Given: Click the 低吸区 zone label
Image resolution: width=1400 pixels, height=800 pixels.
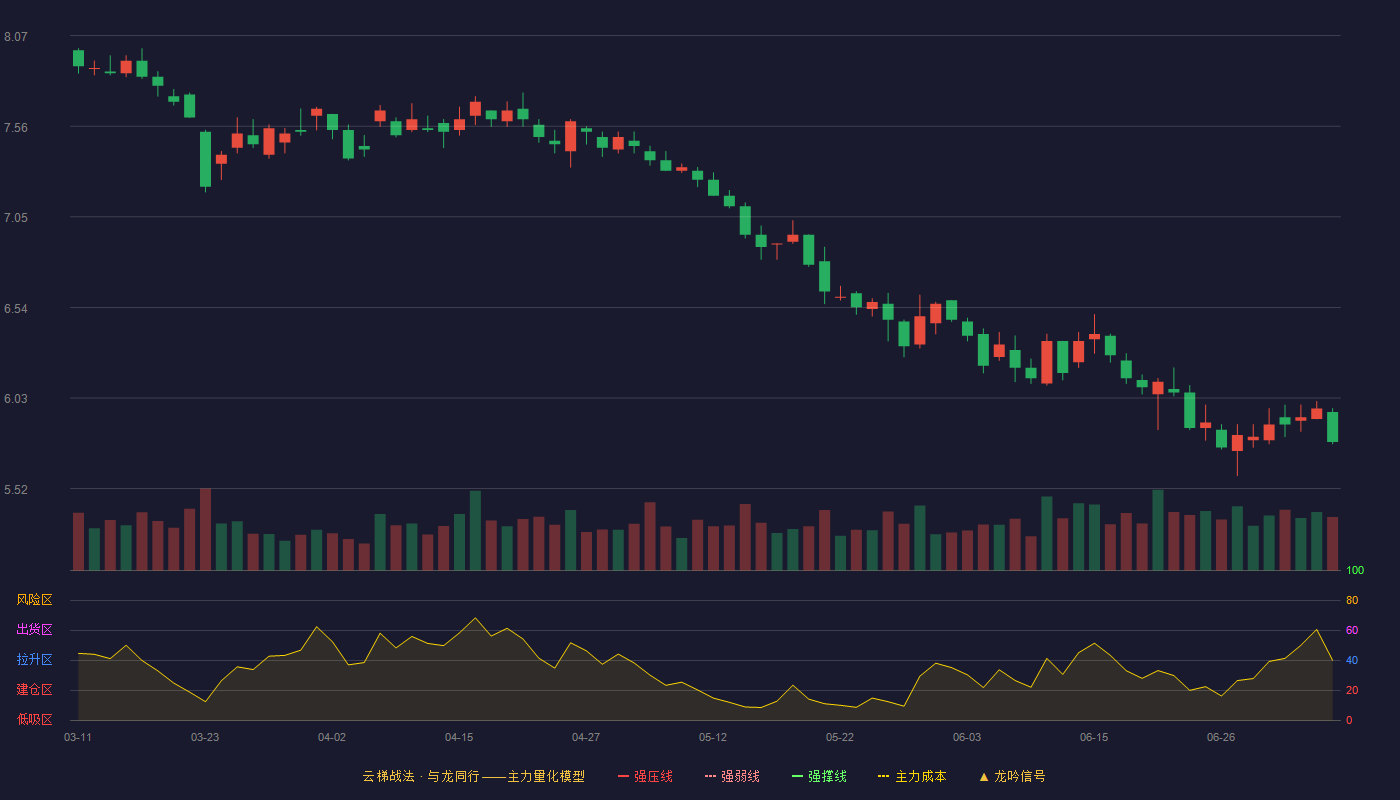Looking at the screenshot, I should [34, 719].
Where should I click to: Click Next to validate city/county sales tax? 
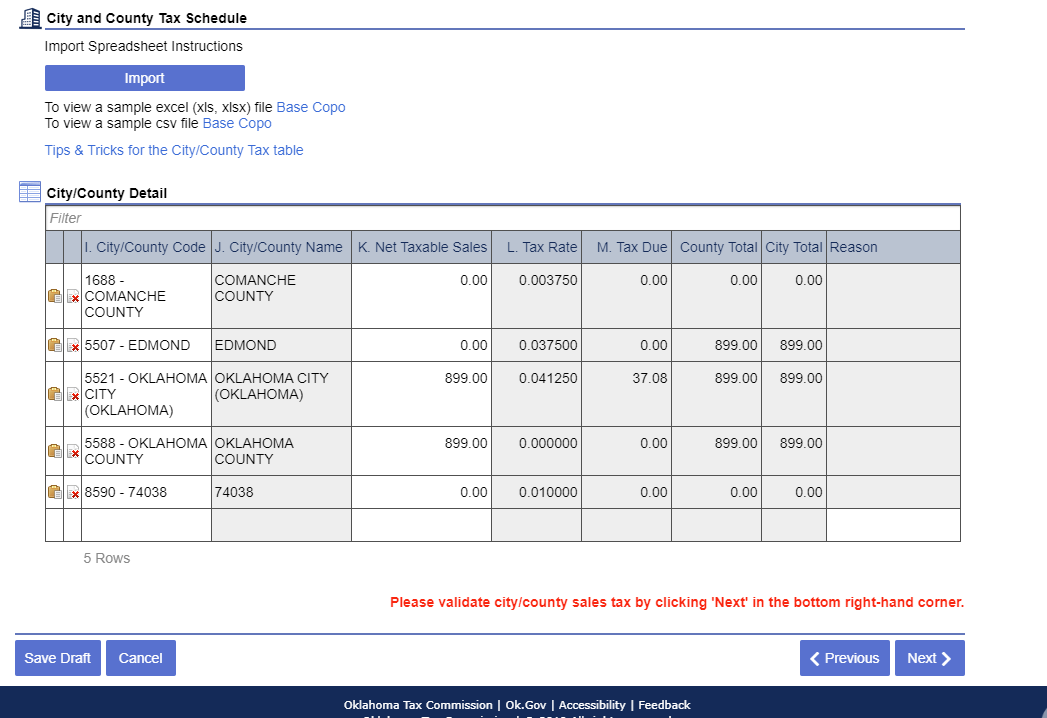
● ● ●
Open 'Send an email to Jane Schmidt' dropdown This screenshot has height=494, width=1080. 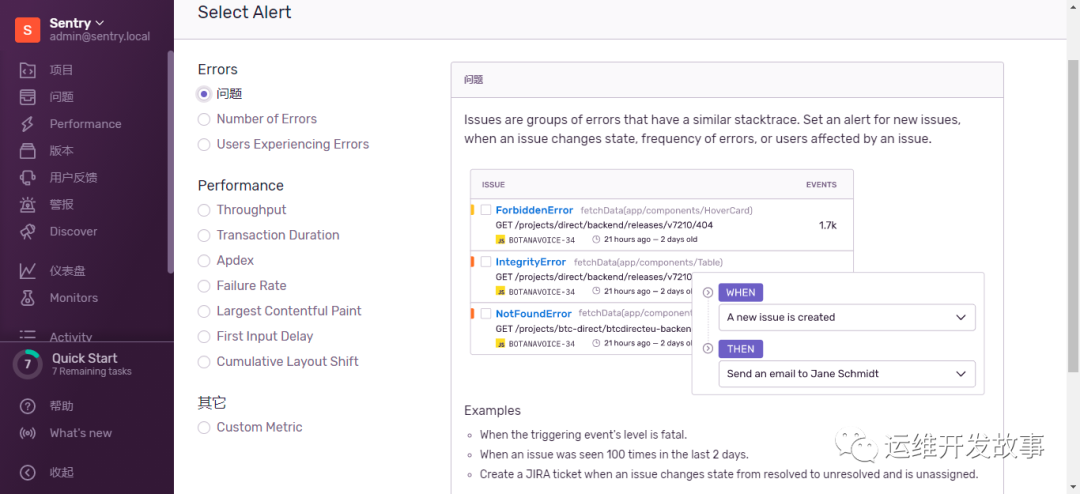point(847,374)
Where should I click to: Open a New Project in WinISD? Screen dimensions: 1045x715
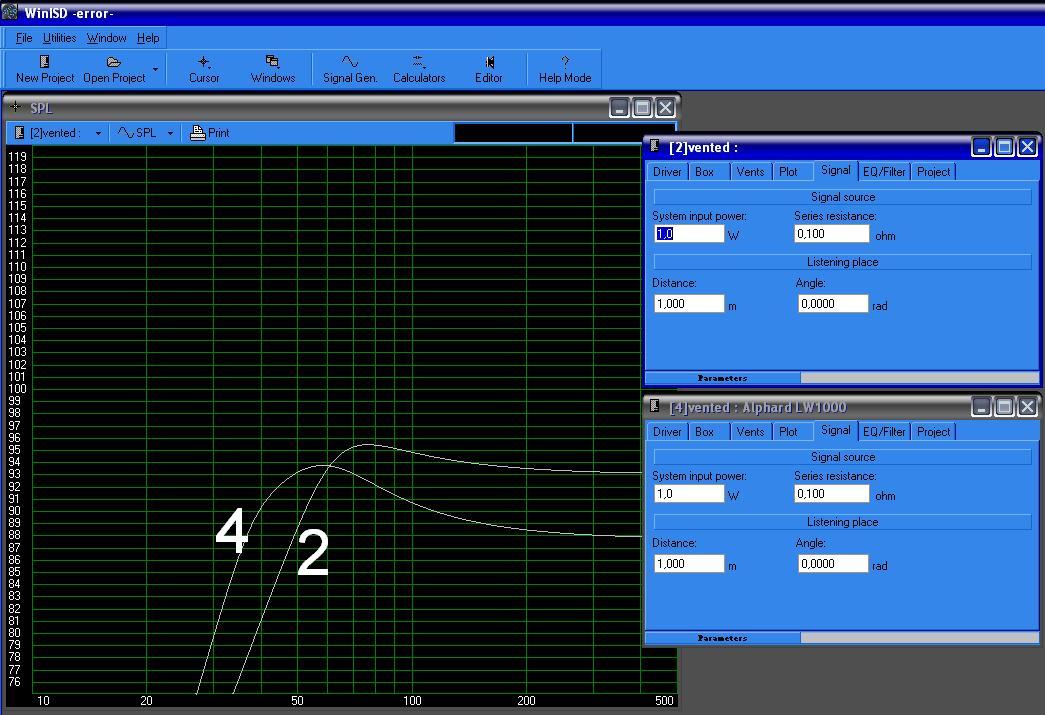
● ● ●
Job → Reproduce verbatim the data starting with the line containing "Given: Click the 低吸区 zone label" and continuing through the line containing "Where should I click to: Click", both lines included, omitting the pictures.

Result of this task →
Given: Click the 低吸区 zone label
Image resolution: width=1400 pixels, height=800 pixels.
Looking at the screenshot, I should [34, 719].
Where should I click to: Click Next to validate city/county sales tax? 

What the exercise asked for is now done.